■ What needs to be done ■
What you return should be the complete data below, word for word, with no pictures in it.

■ Raw data ■

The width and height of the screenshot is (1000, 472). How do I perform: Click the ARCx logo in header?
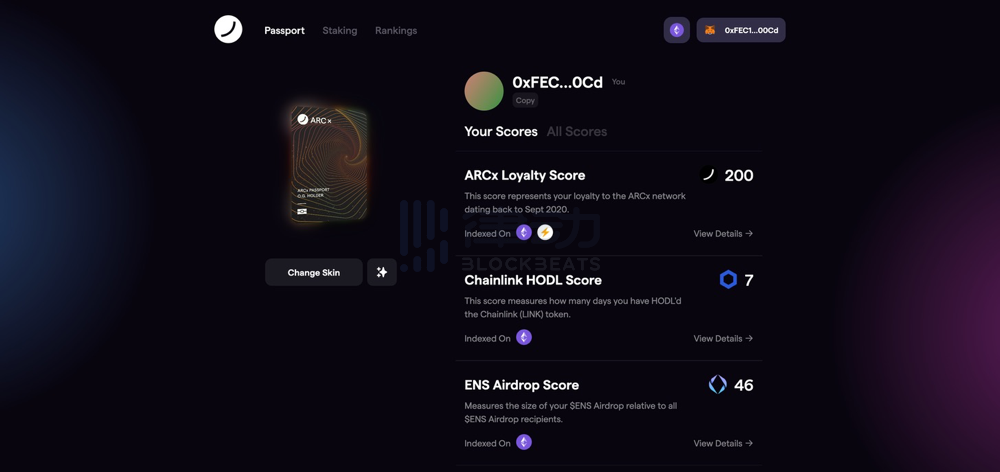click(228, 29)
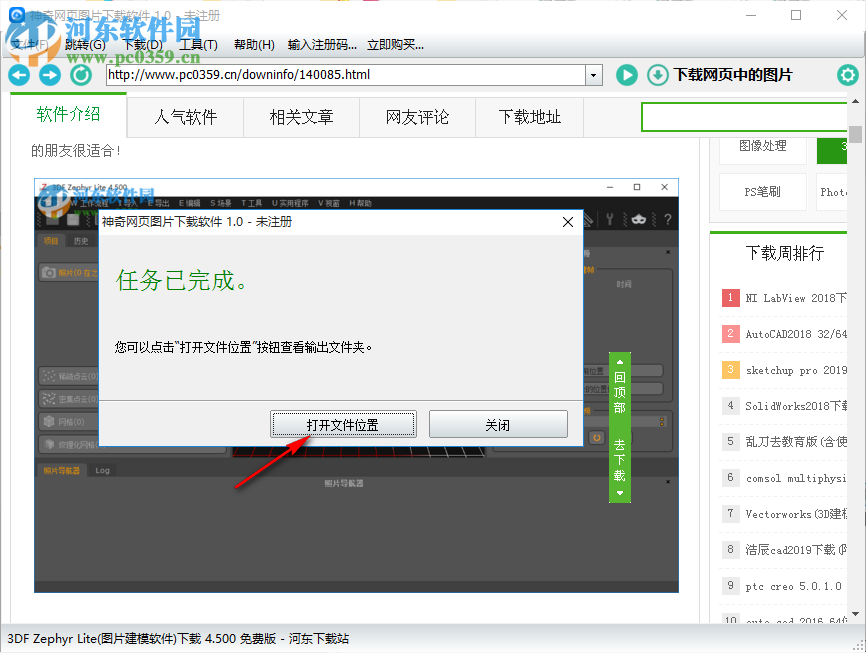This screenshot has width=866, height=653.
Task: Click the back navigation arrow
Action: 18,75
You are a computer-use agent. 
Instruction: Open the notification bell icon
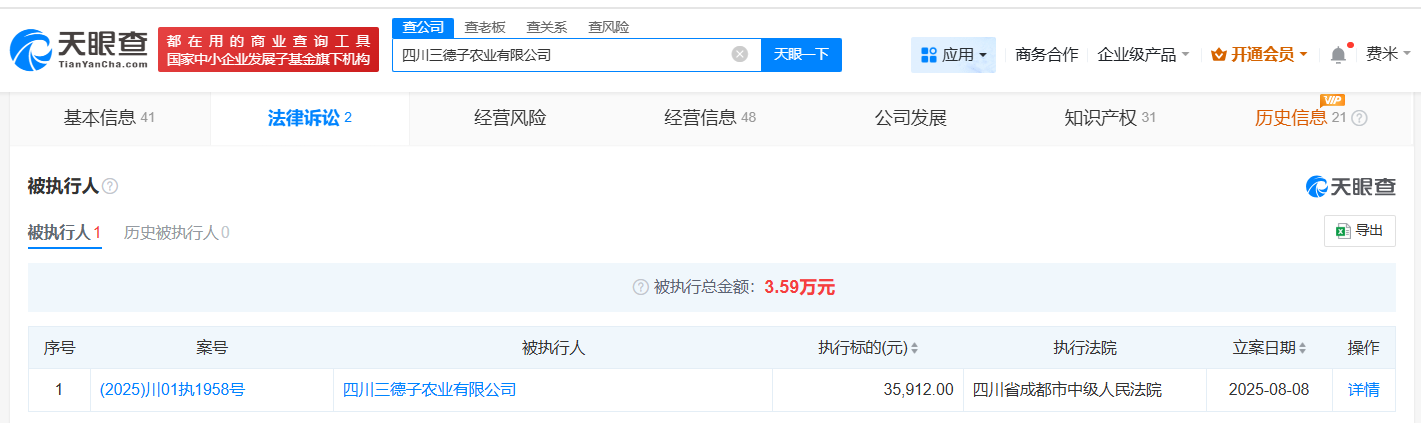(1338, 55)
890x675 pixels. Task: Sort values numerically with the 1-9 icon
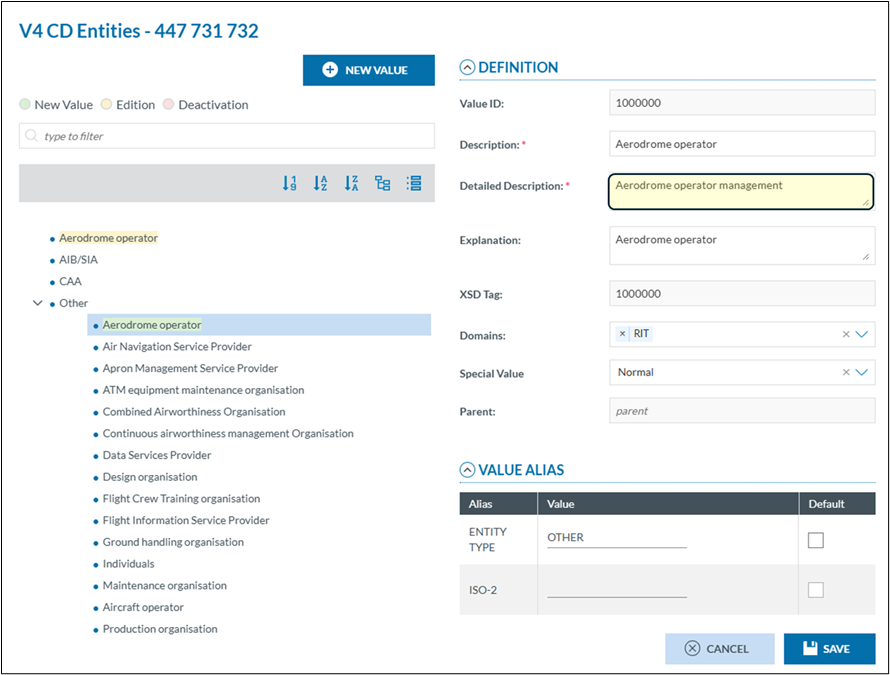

■ Written solution ■
The width and height of the screenshot is (1000, 472). How do I perform: Click the ARCx logo in header?
click(228, 29)
This screenshot has width=866, height=653.
Task: Click the back navigation arrow
Action: 18,75
You are a computer-use agent. 
Instruction: Open the notification bell icon
(1338, 55)
890x675 pixels. Task: Sort values numerically with the 1-9 icon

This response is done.